Getting married is one of the most life-changing decisions one can make, and it’s not just because you’re finding someone to spend the rest of your life with. The financial implications can be huge. When you get married, you face many different financial decisions, from combining bank accounts to deciding when and where to buy a house. Here are some of the most important financial tips for newlyweds to consider.
1. Talk About Financial Goals
To get on the same page financially, it’s essential that you talk through what you each want in life. Both of you probably have financial goals and likely have specific motivations that are tied to money. Unfortunately, money is one of the most common reasons people end their marriages. Many of these situations could be avoided if both spouses understood how each thinks about money and their long-term financial goals.
You should discuss how money could impact your current situation. Additionally, talking through what motivates you both about money and what drives you when it comes to money can be beneficial. You will likely have a different relationship with money, and knowing where you both stand is helpful. Marrying a big spender, for example, could be very hard for someone who likes to save a lot.

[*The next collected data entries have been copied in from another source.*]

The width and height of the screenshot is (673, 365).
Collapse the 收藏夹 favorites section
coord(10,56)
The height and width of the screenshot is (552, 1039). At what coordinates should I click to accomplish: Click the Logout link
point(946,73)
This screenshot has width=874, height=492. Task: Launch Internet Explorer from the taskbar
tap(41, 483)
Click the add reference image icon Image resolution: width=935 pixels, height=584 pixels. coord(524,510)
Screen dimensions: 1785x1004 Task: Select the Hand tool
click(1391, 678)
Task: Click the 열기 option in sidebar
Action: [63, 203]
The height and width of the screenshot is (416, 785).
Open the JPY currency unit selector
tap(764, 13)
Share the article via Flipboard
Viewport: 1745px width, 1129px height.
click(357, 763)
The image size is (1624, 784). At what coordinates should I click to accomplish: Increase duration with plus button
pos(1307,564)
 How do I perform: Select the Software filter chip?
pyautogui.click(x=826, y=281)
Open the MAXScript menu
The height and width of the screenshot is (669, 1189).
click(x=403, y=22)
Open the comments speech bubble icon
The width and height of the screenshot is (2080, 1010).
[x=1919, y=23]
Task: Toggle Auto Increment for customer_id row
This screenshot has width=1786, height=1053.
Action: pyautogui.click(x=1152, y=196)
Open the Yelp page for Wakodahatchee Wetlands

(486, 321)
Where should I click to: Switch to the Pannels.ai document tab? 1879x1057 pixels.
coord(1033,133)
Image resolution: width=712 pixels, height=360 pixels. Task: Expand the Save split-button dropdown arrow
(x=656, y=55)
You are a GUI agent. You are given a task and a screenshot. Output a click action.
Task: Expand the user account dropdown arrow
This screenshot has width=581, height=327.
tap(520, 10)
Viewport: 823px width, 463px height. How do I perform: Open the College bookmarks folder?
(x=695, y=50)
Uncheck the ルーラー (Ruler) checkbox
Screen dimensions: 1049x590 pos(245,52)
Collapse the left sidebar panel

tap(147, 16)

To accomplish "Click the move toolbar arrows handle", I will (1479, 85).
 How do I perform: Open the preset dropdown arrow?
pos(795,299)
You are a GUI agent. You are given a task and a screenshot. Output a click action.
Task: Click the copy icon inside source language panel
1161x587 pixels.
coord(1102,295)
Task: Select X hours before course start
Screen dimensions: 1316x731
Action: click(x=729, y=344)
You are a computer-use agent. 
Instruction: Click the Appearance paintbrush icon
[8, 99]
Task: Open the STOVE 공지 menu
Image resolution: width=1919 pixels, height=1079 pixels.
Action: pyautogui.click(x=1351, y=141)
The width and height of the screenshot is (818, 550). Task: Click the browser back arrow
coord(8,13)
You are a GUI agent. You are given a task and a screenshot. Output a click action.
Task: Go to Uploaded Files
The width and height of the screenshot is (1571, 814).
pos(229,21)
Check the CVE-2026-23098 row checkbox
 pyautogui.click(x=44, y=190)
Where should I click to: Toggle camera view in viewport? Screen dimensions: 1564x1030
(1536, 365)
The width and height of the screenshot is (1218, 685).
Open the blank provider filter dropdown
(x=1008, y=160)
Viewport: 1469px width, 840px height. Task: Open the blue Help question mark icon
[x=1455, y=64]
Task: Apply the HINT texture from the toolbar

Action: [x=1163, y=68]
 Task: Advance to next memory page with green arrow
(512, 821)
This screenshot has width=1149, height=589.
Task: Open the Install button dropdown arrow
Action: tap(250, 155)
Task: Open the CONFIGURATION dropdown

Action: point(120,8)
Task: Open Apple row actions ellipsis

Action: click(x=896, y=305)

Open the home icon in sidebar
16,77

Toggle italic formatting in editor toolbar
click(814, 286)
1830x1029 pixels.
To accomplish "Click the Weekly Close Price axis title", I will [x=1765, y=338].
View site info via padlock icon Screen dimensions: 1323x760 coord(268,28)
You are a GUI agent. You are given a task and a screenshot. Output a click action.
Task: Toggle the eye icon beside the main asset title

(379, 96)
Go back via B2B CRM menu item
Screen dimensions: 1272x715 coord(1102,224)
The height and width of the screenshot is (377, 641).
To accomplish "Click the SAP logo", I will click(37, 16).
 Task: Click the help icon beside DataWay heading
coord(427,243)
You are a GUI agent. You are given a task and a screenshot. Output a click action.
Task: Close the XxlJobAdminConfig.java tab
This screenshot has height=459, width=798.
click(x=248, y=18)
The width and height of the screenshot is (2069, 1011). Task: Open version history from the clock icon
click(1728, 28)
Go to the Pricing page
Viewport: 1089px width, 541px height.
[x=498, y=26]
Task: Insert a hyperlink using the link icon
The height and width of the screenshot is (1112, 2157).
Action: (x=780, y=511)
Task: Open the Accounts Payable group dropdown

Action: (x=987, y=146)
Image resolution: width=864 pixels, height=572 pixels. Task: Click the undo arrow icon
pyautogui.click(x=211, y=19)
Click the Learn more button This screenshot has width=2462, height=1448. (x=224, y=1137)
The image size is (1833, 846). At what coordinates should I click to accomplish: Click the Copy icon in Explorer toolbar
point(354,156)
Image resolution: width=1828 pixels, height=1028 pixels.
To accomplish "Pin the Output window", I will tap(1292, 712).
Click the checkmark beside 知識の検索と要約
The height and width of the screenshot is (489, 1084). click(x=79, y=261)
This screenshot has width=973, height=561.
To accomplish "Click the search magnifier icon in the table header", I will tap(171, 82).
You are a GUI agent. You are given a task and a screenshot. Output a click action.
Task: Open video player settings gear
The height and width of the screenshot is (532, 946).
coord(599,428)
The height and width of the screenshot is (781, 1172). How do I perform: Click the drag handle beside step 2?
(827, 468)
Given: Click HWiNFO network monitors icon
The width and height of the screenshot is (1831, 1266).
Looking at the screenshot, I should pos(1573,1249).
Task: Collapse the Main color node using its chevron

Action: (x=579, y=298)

2. Consider Combining Finances After You Marry
Perhaps one of the most obvious financial tips for newlyweds is to consider how you’re going to combine your finances. Most marriages allow you to combine your entire lives into one. This is the same when it comes to financial accounts. You can open a joint checking account, add your spouse as a user on your credit card, or make sure your spouse is listed on other financial accounts. This can help them get access to your accounts if needed, but it can also help one spouse if they happen to have a worse financial situation.
You’re both likely to have different credit profiles. Combining finances can help a younger or less experienced spouse establish more of a credit history. This can be valuable to that spouse and be a great tool to build credit for large purchases you’re likely to make together in the future, such as buying a home.
3. Communicate Your Financial Liabilities
A big issue for many, when they get married, is that their spouse has significant financial obligations they need to be made aware of. This can be hard because spouses start to share responsibilities with their finances after they commit to each other. The last thing you want is for your spouse to have thousands of dollars in credit card debt without you knowing. This creates an immediate obstacle that you must both overcome together.
Both parties should be upfront about their financial liabilities so that each spouse can weigh the potential impact. Overcoming a bad financial situation is one thing, but getting blindsided after marriage can make it a much more difficult pill to swallow.
4. Update Your Beneficiaries
All of your financial accounts that would pay out to a beneficiary in the unlikely event of your death should be updated to include your new spouse as the beneficiary. For many states, this is the default if you don’t name a beneficiary, but it is much easier for them if you add them beforehand. The types of accounts that you may want to make sure are changed include:
- Life insurance policy
- Savings accounts
- Checking accounts
- Investment accounts
- Retirement accounts
5. Create a Budget Together
Now that you know what liabilities you both have and understand how you are motivated by money, you should set a budget that will work for your lives after you get married. The budget will need to consider your new life together, including any current debt payments you both have and your joint expenses.
Agreeing to a budget is a significant financial step that can lead you both to a strong and healthy financial relationship. This is how you can take everything you know about each other financially and incorporate all of your future goals to tackle each one together. Not having a budget can lead to spending that displeases one spouse or doesn’t fully account for your overall financial picture.
6. Don’t Forget Insurance
Marriage could require a new kind of insurance. After all, you are no longer only thinking about yourself when it comes to your finances. This is especially important if you’re making big money moves, such as buying a new home.
You may need to buy life insurance to protect against tragic events. Consider bundling car insurance policies to save money. Consider getting homeowners insurance and combining your health insurance policies. Most insurance considerations can protect your finances as they grow; some help you save money now.
Marriage is both a financial decision as well as an emotional one. Once you find the person you want to spend your life with, sharing your financial life with them is important. Understand their goals, how they relate to money, and how their current financial situation meshes with yours. This can help strengthen your relationship and finances as you grow your wealth and live a happy life.